QUOTED TEXT:
-- Begin --

By Haakon Brunell, Christopher Handscomb, and Frithjof Lund

Oil and gas companies face pressure on returns intensified by the sharp fall in oil price. We explore the organizational implications of shifting from volume to value.

Oil and gas companies are facing pressure on returns, driven by both margin and capital intensity effects and intensified by the recent sharp fall in oil price. Even as average crude oil prices remained largely flat between 2008 and 2013, McKinsey research shows average return on invested capital among international oil companies (IOCs) declined from 27 percent to 11 percent in the period driven by escalating costs linked to underlying “evergreen” organizational issues. These include unclear accountability and redundancy arising from complex matrix structures, unwieldy standards and processes that hinder performance on the line, and increasing employee costs.

In response, both majors and independents have begun shifting their capital market proposition away from the traditional emphasis on volume growth to focus more intently on creating value through opex and capex optimization.

That “volume-to-value” push has emerged as a central theme across the industry. Chevron echoed it in analyst discussions when they stated they are “value-driven, not volume-driven.”1 BP made “Value over Volume” the first element of their 2014 proposition to shareholders.2 BG’s strategy promises to “Prioritize value over production,”3 and ConocoPhillips talks of a “shifting portfolio driving peer-leading cash margin growth.”4

Delivering on that value promise, however, requires companies to improve performance across the business and adapt deeply embedded cultural norms. Based on McKinsey research and dialog with several hundred executives over the last year, this article explores the organizational implications that oil and gas players need to consider to improve growth and performance and shift from volume to value. They include how to tune organization structure, simplify processes and ways of working and address “people” challenges in addition to culture shifts and leadership required to successfully implement these changes. Combining an integrated program of organizational initiatives with stringent capital and portfolio management will enable companies to shift their focus from volume to value and, ultimately, transform their performance.

Get your matrix to work

Many companies ask whether they should adopt an “asset” or “functional” model, but this is the wrong question; rather the key is finding the right balance between the two. Most oil and gas companies have evolved their organizational design and operating model over the past five years, with a clear convergence on a matrix structure, that is, asset organizations with a strong functional dimension (Exhibit 1). This convergence is a response to common demographic, competency, technology, and regulatory pressures across the industry and reflects the many potential benefits of a matrix structure. However, poor implementation of a matrix is a key contributor to cost escalation and inefficiency. Increased complexity, poorly defined roles and accountabilities, unclear reporting lines, and duplication of activity are major factors in value erosion.5

Evolution of the organizational model at the oil and gas majors.

To arrest that slide, oil and gas companies need to refine their matrix organizations in the following ways:

1. Clarify the role of your functions and eliminate duplication

Failure to clearly define the role of technical functions quickly leads to “mission creep” and uncontrolled growth in central teams that disempowers and burdens asset organizations. Too often roles muddled. A given function might be involved in setting standards and policing while at the same time contracting to provide services. Such “split personalities” cause confusion and inefficiency in the line. A framework such as that shown in Exhibit 2 can help bring much-needed clarity.

Potential roles of a central function.

Once roles have been defined, companies should eradicate duplicate horizontal activity across functions and asset teams. One company did this by combining their internal, corporate, and rig audit functions into a single internal audit team. This reduced cost and facilitated greater coordination of audit activity hitting the line.

-- End --

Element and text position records

-- Begin --

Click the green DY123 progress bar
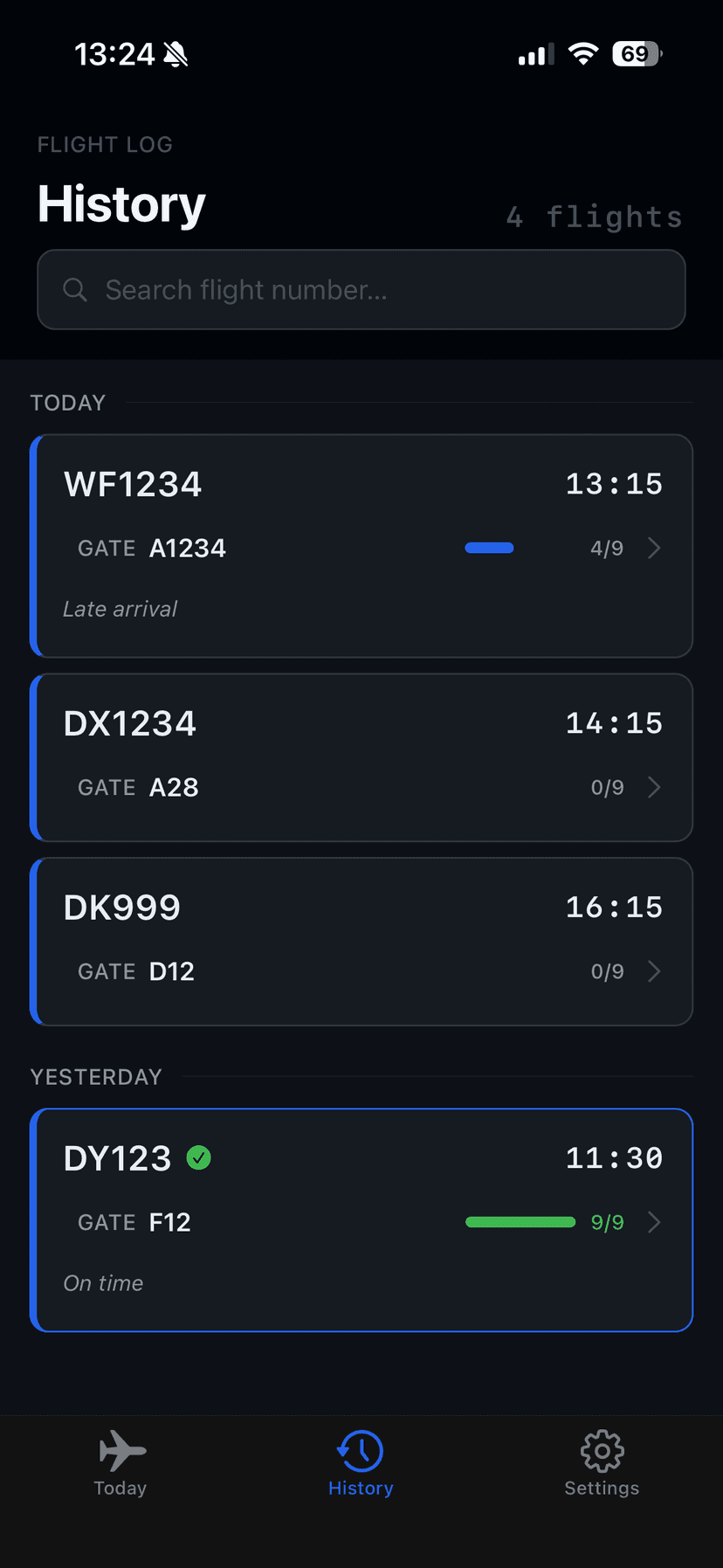723x1568 pixels. point(520,1222)
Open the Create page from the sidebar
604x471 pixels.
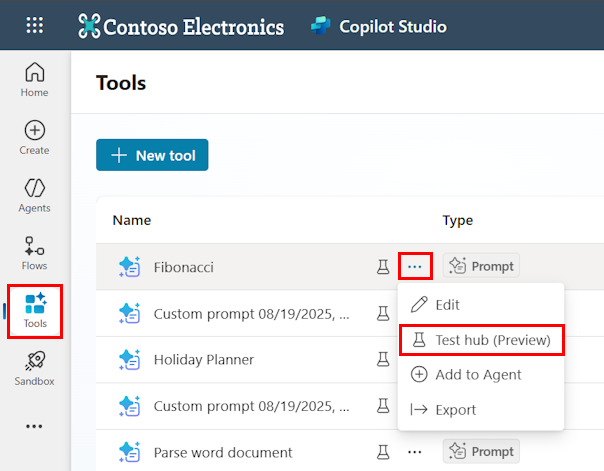34,137
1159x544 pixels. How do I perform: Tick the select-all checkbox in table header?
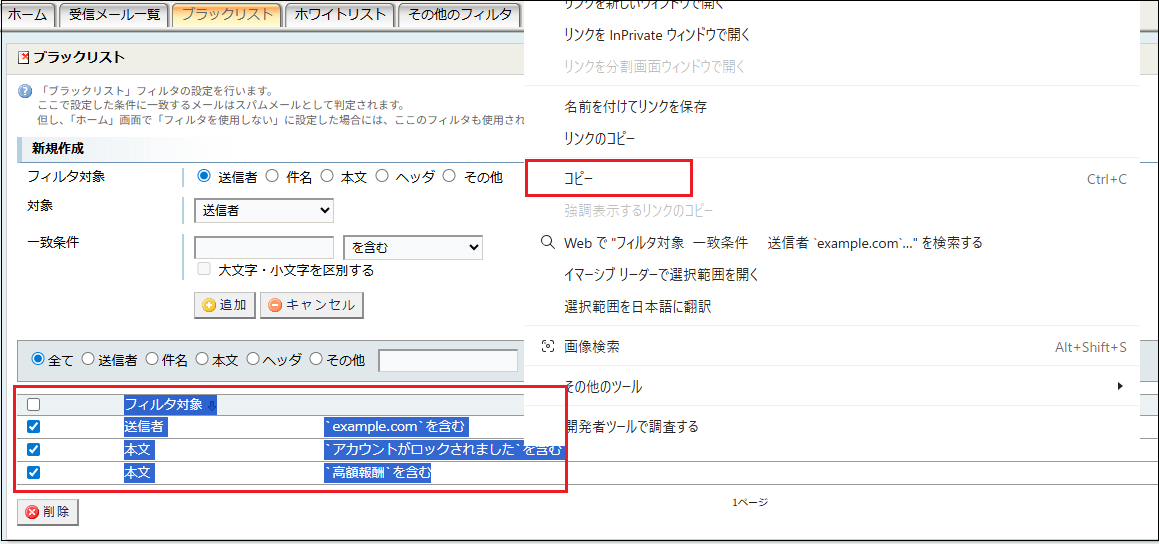pyautogui.click(x=34, y=405)
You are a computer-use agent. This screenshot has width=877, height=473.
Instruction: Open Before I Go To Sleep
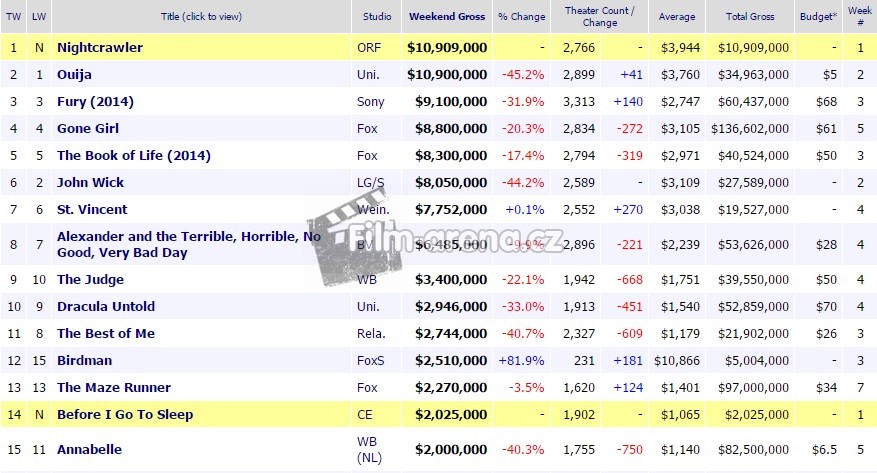[125, 414]
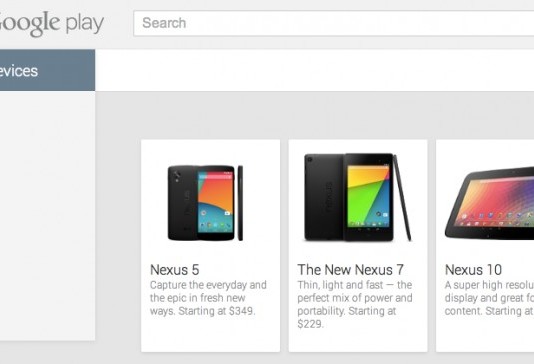534x364 pixels.
Task: Click the empty left sidebar panel
Action: [x=47, y=216]
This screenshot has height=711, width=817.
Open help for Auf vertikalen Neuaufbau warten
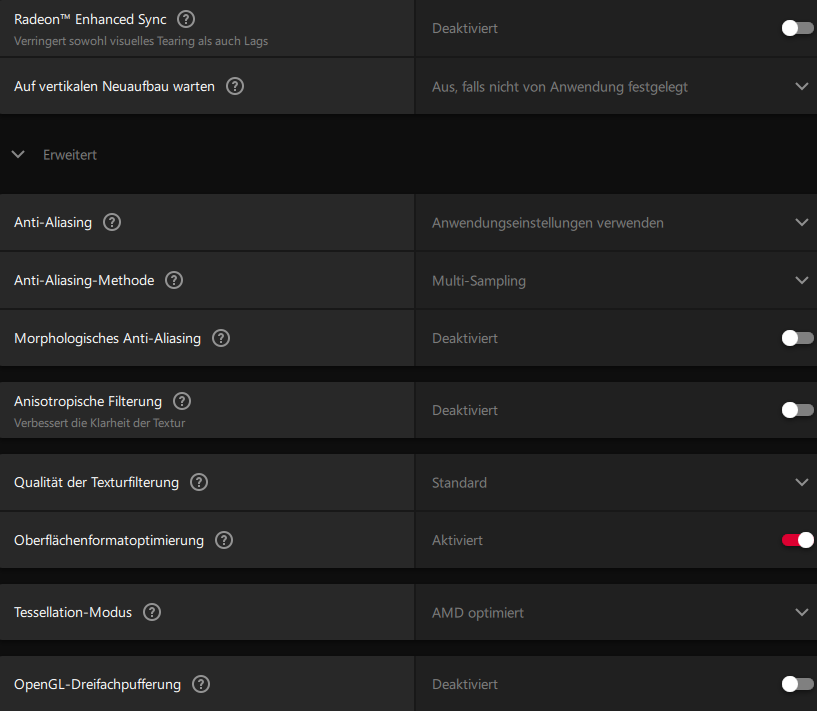(235, 86)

-- End --

EXERCISE:
From the oil and gas article, extract the passage starting with "Evolution of the" and going on through "bring much-needed clarity.". The rows have no connection to the oil and gas article.

RESPONSE:
Evolution of the organizational model at the oil and gas majors.

To arrest that slide, oil and gas companies need to refine their matrix organizations in the following ways:

1. Clarify the role of your functions and eliminate duplication

Failure to clearly define the role of technical functions quickly leads to “mission creep” and uncontrolled growth in central teams that disempowers and burdens asset organizations. Too often roles muddled. A given function might be involved in setting standards and policing while at the same time contracting to provide services. Such “split personalities” cause confusion and inefficiency in the line. A framework such as that shown in Exhibit 2 can help bring much-needed clarity.